Эксперты – шпионы ЦРУ, головорезы из третьего мира, призраки КГБ, наркокартели и так далее – знают, как сделать так, чтобы человек оставался в сознании во время «допроса с пристрастием», но эта амазонка с прической Медузы горгоны ни о чем не спрашивала и явно не обладала теми навыками, которые необходимы были, чтобы пленник во время этой спонтанной, небрежной пытки не проваливался в небытие. Насколько мог судить Губернатор, у нее было лишь врожденное чувство справедливости и некоторое уличное нахальство, которое заставляло ее продолжать, снова и снова пробуждая Филипа Блейка. Губернатор понимал это всякий раз, когда она ударом приводила его в чувство и он замечал, что его восприятие еще сильнее исказилось, пройдя сквозь страшную линзу адской боли.

В этот раз он очнулся, почувствовав, что на голову ему приземлилось пианино. Он ощутил его вес, услышал, как треснул череп, как все тело содрогнулось, как в районе переносицы взорвались мириады крошечных бомб, погрузивших его в агонию. В голове прозвучал нестройный аккорд, взятый одновременно всеми восемьюдесятью восемью клавишами пианино, и в ушах у него зазвенела настоящая фальшивая ария, да так громко, что он не смог даже вздохнуть.

Мишонн возвышалась над ним. Она во второй раз пнула его по голове своим тяжелым ботинком.

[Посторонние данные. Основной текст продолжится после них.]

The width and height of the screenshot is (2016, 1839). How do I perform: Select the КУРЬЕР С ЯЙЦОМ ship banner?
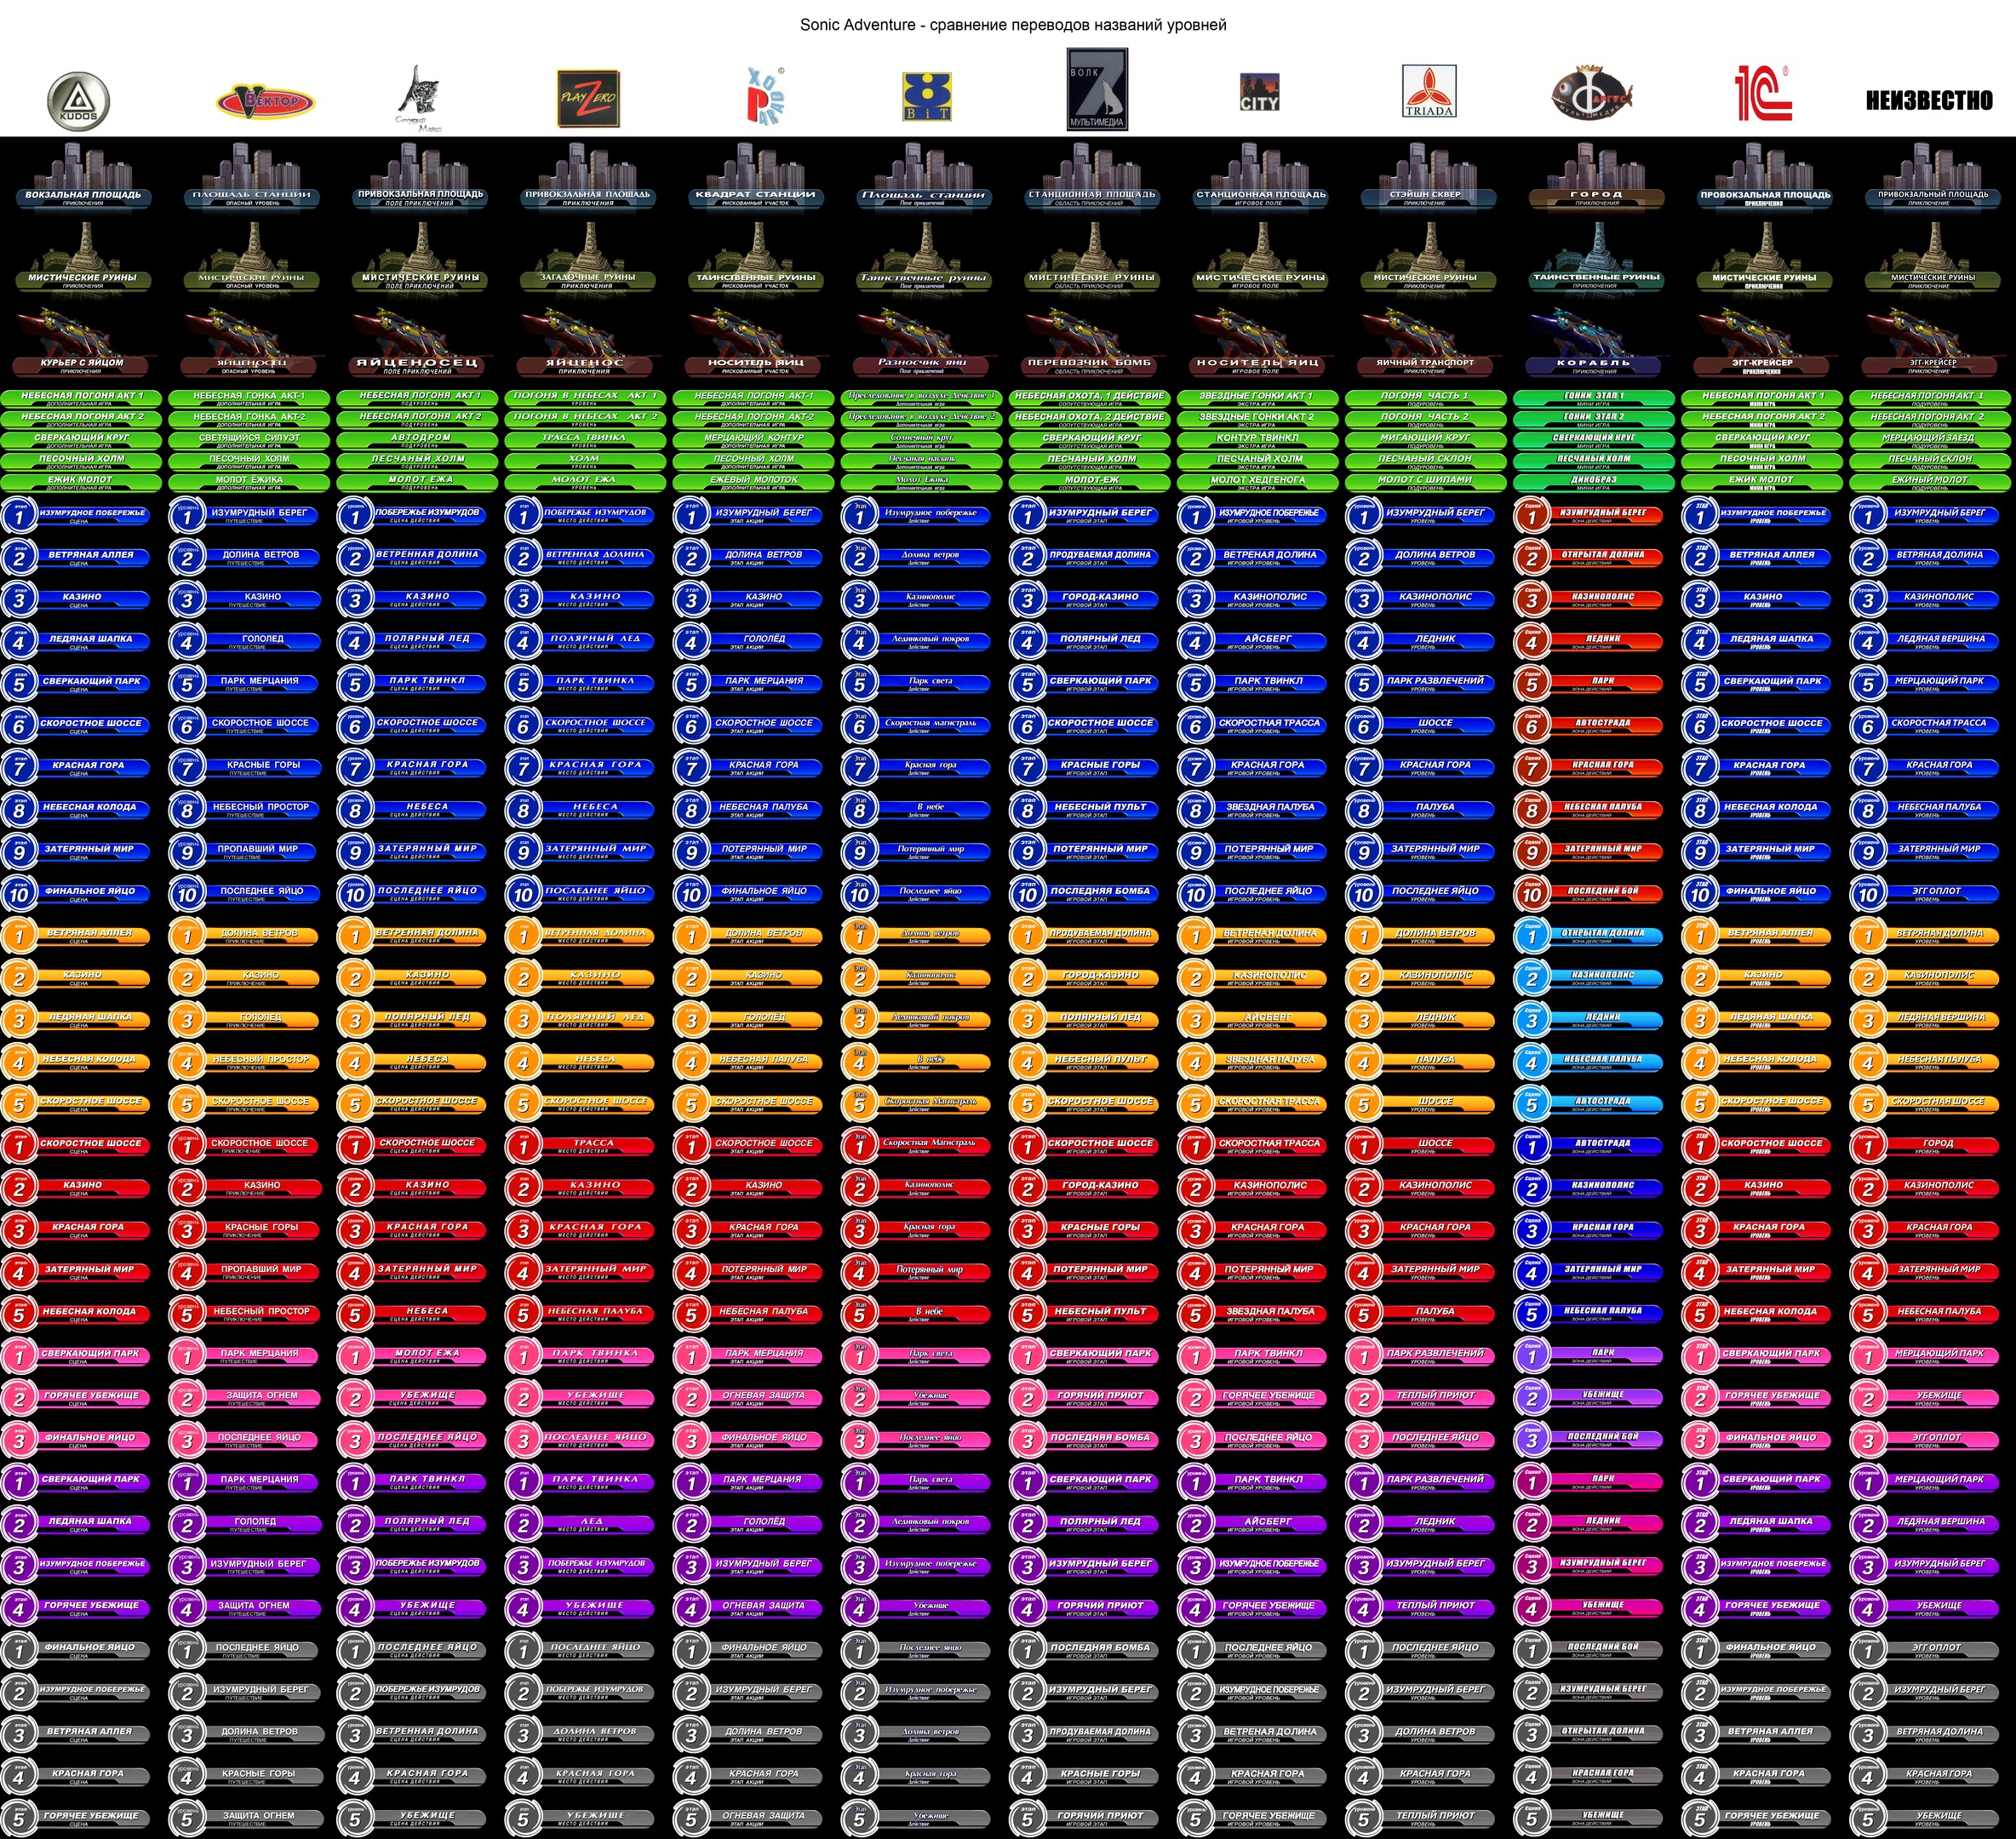click(x=82, y=362)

Каблук сломал ему челюсть, и внезапно Губернатор очнулся только наполовину. Сознание не вернулось к нему полностью, но и не покинуло его.

В каком-то нервном исступлении он катался по полу, стонал и молил, но мольбы его заглушались полоской скотча. Сложные функции мозга отключились, он сосредоточился на одной лишь программе по умолчанию: на его примитивной сущности. Ему казалось, что он снова маленький мальчик из Уэйнсборо, который сидит на коленях у отца, наблюдая за карнавалом. Пахло попкорном, лошадиным дерьмом и сахарной ватой. Шарманка играла веселую мелодию, под которую звезда шоу – темнокожая воительница с Борнео – медленно обходила его, медленно кружила вокруг их с отцом места в первом ряду трибун.

– Кажется, я пнула слишком сильно, – высоким голосом сказала она. Зрители захлопали и засмеялись. – Похоже, что-то разладилось.

Он хотел посмеяться над смешной шуткой, но кто-то – может, папа? – закрыл ему рот рукой. И от этого становилось только забавнее. Темнокожая воительница с Борнео встала на колени совсем рядом с его лицом. Он поднял на нее глаза. Она взглянула на него и усмехнулась. Что она собиралась делать с этой ложкой? Может, лучший из своих трюков?